In order to make it possible to perform the lifts evenly with the required lifting capacity, the hooks on both cranes were connected to a heavy-load spreader. “We placed angular position sensors on the spreader so that both crane operators would immediately be alerted if it became tilted and would be able to balance it out right away,” said Schepens.
The two CC 6800 units picked up the legs from their head end and hoisted them with the help of a crane vessel, which followed their lead as it moved the opposite end in a controlled manner while the legs were being vertically raised. Once the jackup legs had been placed in a stable upright position, the floating crane was disconnected and removed. The Terex cranes then lifted the legs approximately 312 feet (95 meters) high and swung within an approximate working radius of 69 feet (21 meters) above and beyond the vessel’s deckhouse until they reached the required position.
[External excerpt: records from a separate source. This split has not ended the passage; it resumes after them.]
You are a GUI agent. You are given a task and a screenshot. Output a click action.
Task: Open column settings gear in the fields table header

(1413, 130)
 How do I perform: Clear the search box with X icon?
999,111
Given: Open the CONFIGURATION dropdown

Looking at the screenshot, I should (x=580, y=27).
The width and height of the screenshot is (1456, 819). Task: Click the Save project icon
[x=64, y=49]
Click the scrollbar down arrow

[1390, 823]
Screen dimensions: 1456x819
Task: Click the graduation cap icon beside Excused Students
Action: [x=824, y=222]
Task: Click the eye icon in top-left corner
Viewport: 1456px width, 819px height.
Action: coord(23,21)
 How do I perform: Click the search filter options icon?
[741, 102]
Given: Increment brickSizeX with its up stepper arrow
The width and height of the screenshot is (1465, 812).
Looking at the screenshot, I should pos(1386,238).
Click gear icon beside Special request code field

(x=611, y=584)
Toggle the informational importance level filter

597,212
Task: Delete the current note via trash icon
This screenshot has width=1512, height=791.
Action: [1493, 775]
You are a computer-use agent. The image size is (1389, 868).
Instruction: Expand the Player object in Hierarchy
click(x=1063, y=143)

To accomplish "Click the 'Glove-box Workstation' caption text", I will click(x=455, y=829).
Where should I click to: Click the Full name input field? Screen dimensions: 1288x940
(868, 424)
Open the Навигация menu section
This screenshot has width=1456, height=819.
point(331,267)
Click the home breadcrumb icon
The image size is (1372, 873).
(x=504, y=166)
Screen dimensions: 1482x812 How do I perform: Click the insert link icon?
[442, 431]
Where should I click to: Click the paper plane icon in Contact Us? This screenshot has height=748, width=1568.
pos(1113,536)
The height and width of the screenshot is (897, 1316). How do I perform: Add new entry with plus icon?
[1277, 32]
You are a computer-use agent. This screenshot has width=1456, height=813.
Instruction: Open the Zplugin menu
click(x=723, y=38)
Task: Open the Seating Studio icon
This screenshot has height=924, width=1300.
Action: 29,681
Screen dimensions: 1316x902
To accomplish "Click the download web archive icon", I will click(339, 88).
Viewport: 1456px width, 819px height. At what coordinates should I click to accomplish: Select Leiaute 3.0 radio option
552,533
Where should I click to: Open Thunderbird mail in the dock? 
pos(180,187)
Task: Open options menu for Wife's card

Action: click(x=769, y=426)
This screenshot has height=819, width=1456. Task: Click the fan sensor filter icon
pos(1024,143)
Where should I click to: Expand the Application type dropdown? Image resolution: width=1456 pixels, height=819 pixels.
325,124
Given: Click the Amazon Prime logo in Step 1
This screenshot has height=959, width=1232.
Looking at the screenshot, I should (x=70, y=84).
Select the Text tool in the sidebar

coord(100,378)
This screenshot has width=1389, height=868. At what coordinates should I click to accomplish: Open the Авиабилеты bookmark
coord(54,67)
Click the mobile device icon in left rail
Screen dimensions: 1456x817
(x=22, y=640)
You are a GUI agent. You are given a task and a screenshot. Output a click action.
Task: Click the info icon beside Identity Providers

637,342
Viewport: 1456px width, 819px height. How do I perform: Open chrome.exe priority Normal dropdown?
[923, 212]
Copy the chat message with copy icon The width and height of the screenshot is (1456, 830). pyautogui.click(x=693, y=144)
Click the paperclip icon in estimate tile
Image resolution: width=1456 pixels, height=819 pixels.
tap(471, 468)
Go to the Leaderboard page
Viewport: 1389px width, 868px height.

A tugboat then towed the installation vessel to its exact required position so that the legs could be lowered down into position in the vessel and bolted there.
“The fact that the jackup legs were so heavy meant that there was always the risk that the Victoria Mathias could list and capsize due to the one-sided load,” said Schepens. In order to prevent this, the ship was balanced with water with perfect synchronicity on the opposite side while the legs were being lowered into place.
The Sarens team was able to perform each lift smoothly and on. The lifts for the second installation vessel, the “Friedrich Ernestine”, at the beginning of June were a comparatively relaxed affair for the Sarens team.